I have posted in a different thread (don't have time to search for it at the moment) pics of my Pan Europ on a straight-end mesh bracelet. The key is that the end tube walls must be thin enough so that they don't press against the case when you try to mount the bracelet. If the wall thickness is too great, you won't be able to mount the bracelet because of the case interference, but if the wall is thin enough it definitely will fit without a problem.

EDIT: I found the link to my previous discussion about bracelets for the Pan Europ and the pic to a straight-end bracelet mounted on it.
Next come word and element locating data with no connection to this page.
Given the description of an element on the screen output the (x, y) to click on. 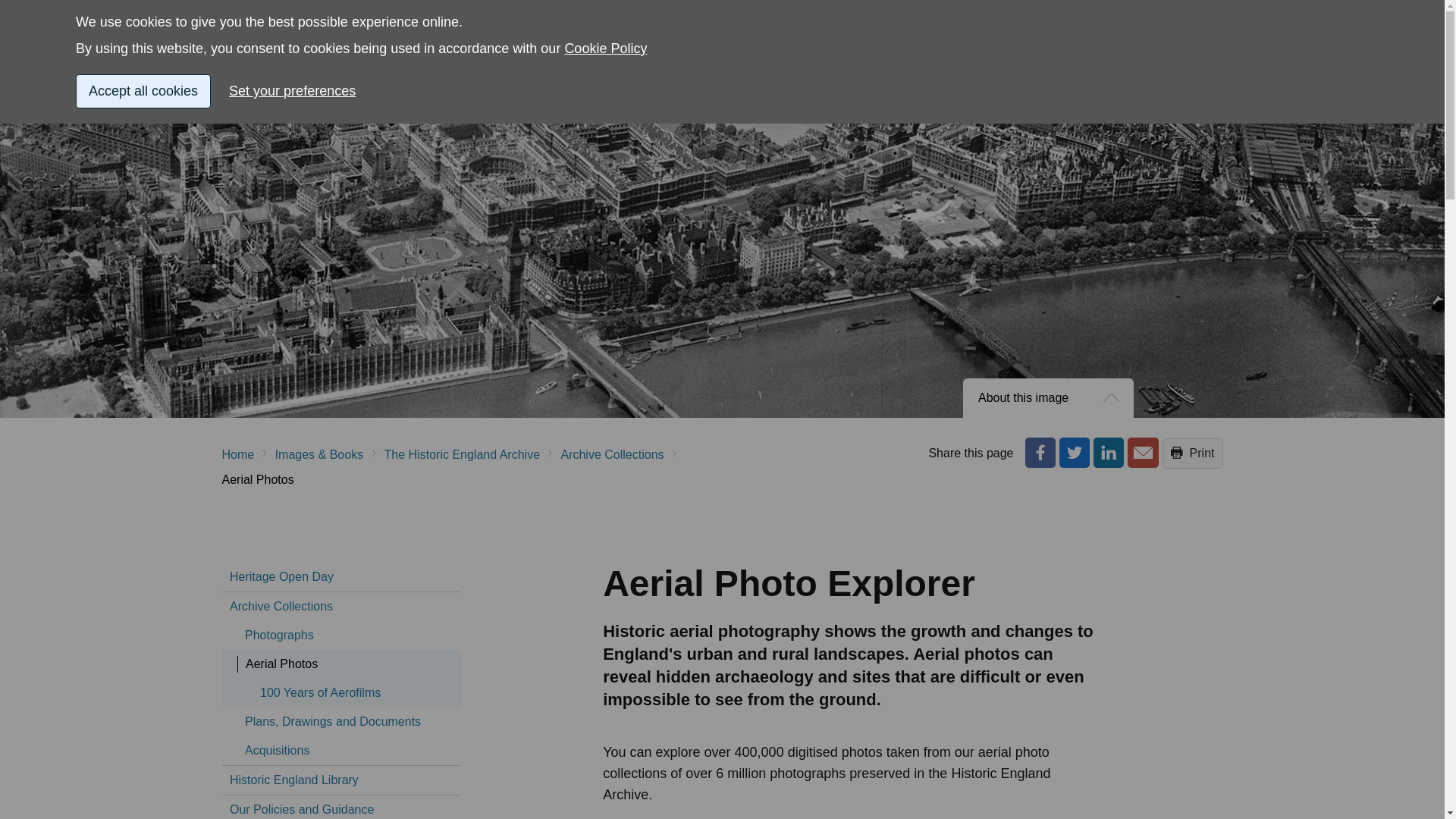
Share this page on Twitter (1073, 452)
Share this page on Facebook (1040, 452)
Advice (373, 82)
Accept all cookies (143, 66)
Cookie Policy (605, 6)
Print this page (1192, 453)
Search Historic England (1150, 36)
Share this page by Email (1141, 452)
What's New (1042, 82)
Search the site (1150, 36)
Given the description of an element on the screen output the (x, y) to click on. 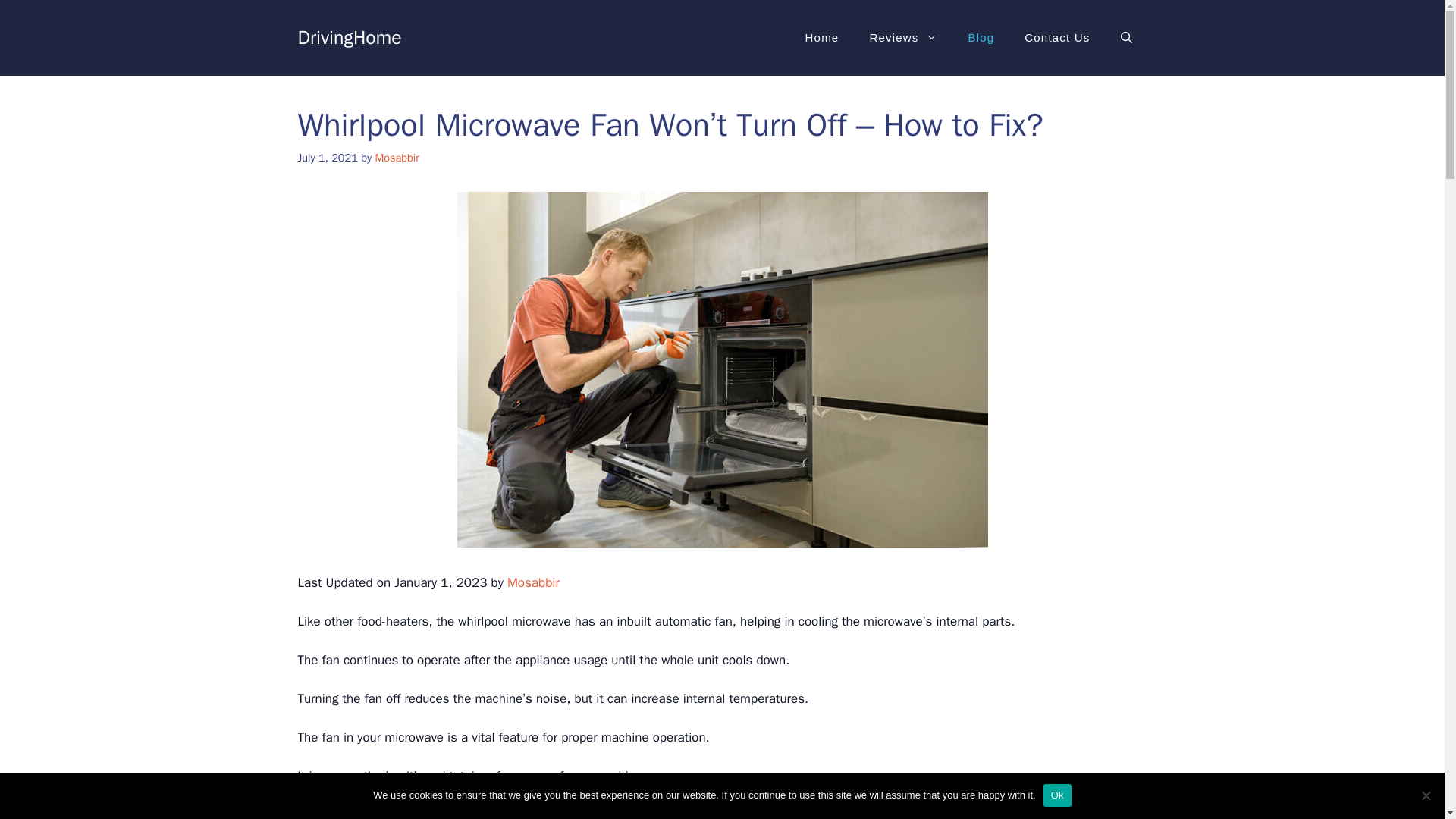
Ok (1057, 794)
Home (822, 37)
Mosabbir (532, 582)
Blog (980, 37)
No (1425, 795)
Contact Us (1057, 37)
View all posts by Mosabbir (396, 157)
Reviews (902, 37)
Mosabbir (396, 157)
DrivingHome (349, 37)
Given the description of an element on the screen output the (x, y) to click on. 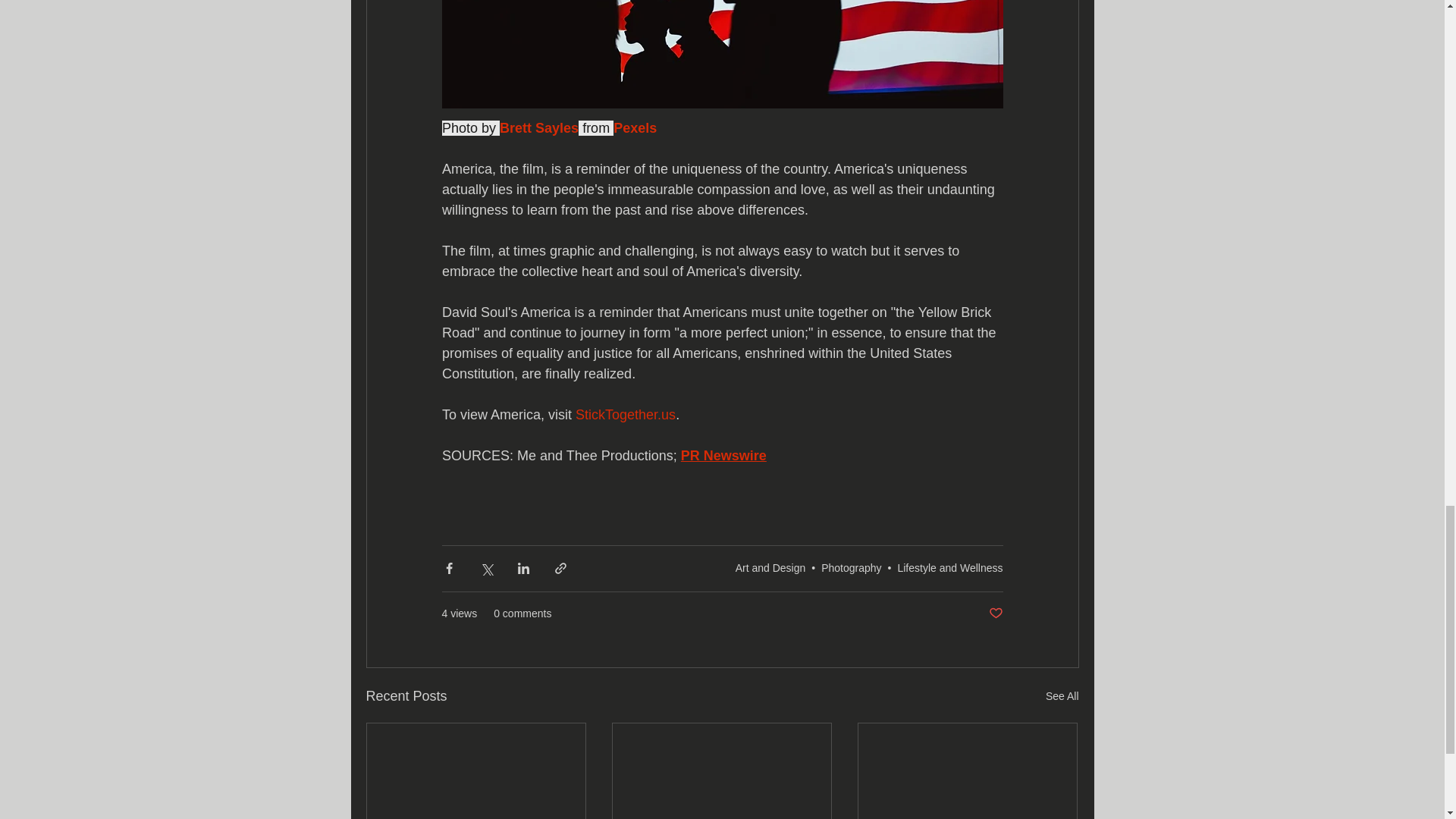
Brett Sayles (538, 127)
Post not marked as liked (995, 613)
Lifestyle and Wellness (949, 567)
Art and Design (770, 567)
PR Newswire (722, 455)
Pexels (634, 127)
Photography (850, 567)
See All (1061, 696)
StickTogether.us (625, 414)
Given the description of an element on the screen output the (x, y) to click on. 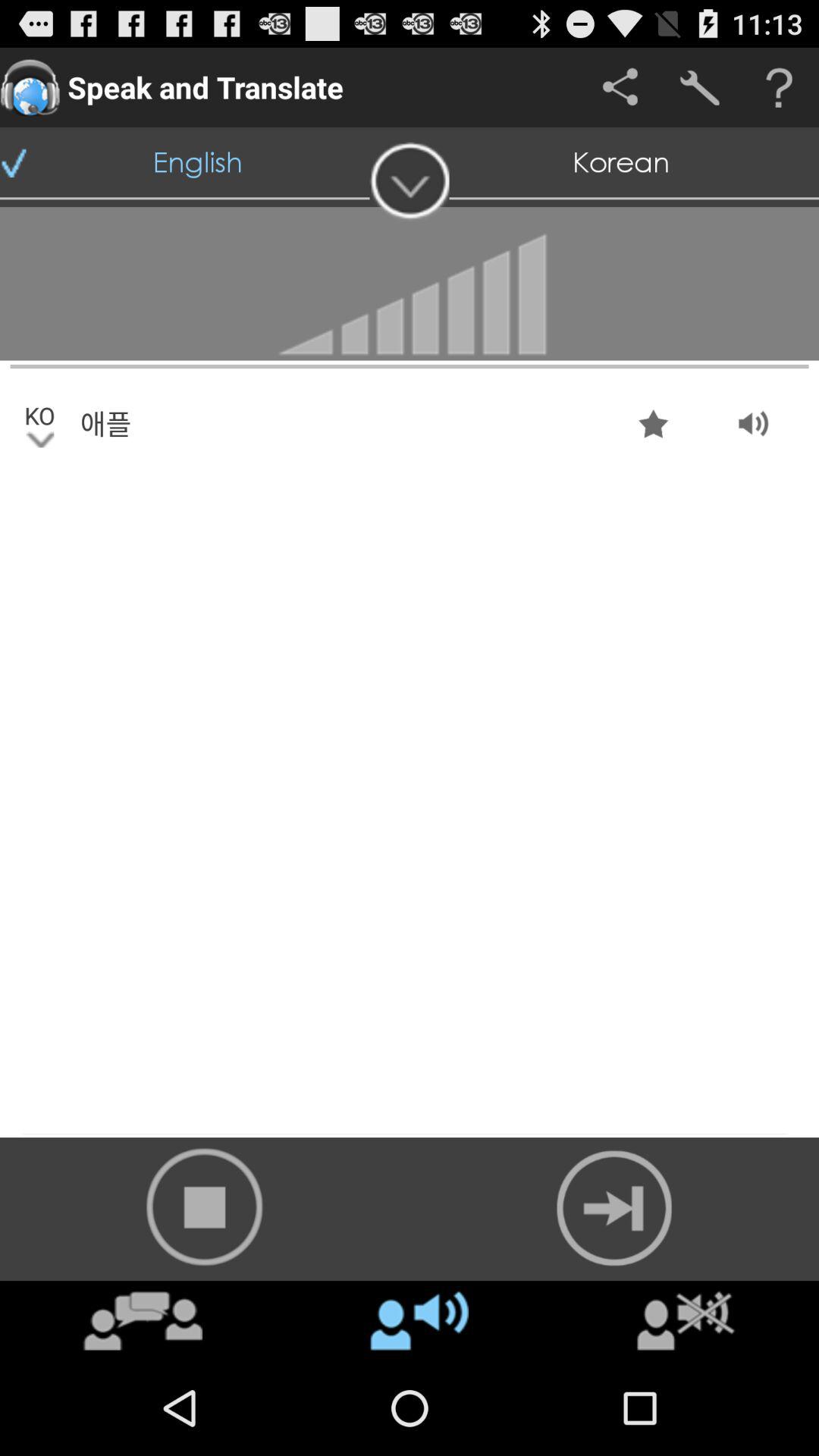
speak and translate tools button (699, 87)
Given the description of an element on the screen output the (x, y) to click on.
The pic is in post #5.

https://www.watchuseek.com/f357/pan...please-3452274.html#/topics/3452274?_k=qjgisg


----------



## cottonlume (Sep 2, 2016)

Great watch great band


----------



## d-bass11 (Mar 6, 2015)

The mesh looks great! I recently put a Vollmer on my Baume and I love it. I never thought I would like a mesh band, but find myself gravitating toward them much more recently. The curved end really makes it perfect for the Pan Europ. If you had the polished metal brushed to match the watch, I think it would be perfect. I am really impressed.


----------



## ErikP (Jan 27, 2011)

I have the non-special edition pan europ (black face). I really love it but the your special edition is way cooler.


----------



## chefmateo (Mar 31, 2015)

Zulu


----------



## chefmateo (Mar 31, 2015)

Watchgecko sells a two pc Zulu strap in canvas that works great & utilizes the stock spring bars. I've also used a B&R bands hook & loop Bond NATO that completely changes the look of the watch & works well also. I've since traded my Hammy..but the strap dilemma almost forced me to dump it much earlier. I'd definitely keep the blue model though..what a stunner!


----------



## H-perry (Aug 20, 2016)

Charming piece.

Cheers!


----------



## ErikP (Jan 27, 2011)

chefmateo said:


> Watchgecko sells a two pc Zulu strap in canvas that works great & utilizes the stock spring bars. I've also used a B&R bands hook & loop Bond NATO that completely changes the look of the watch & works well also. I've since traded my Hammy..but the strap dilemma almost forced me to dump it much earlier. I'd definitely keep the blue model though..what a stunner!
> View attachment 11897306


Looksnice on that strap, I know that strap choice is more limited due to the curved end needs but they are available so I wouldn't let that discourage me i was a potential buyer.


----------



## ShadOsman (Jan 3, 2016)

Great fitment!


----------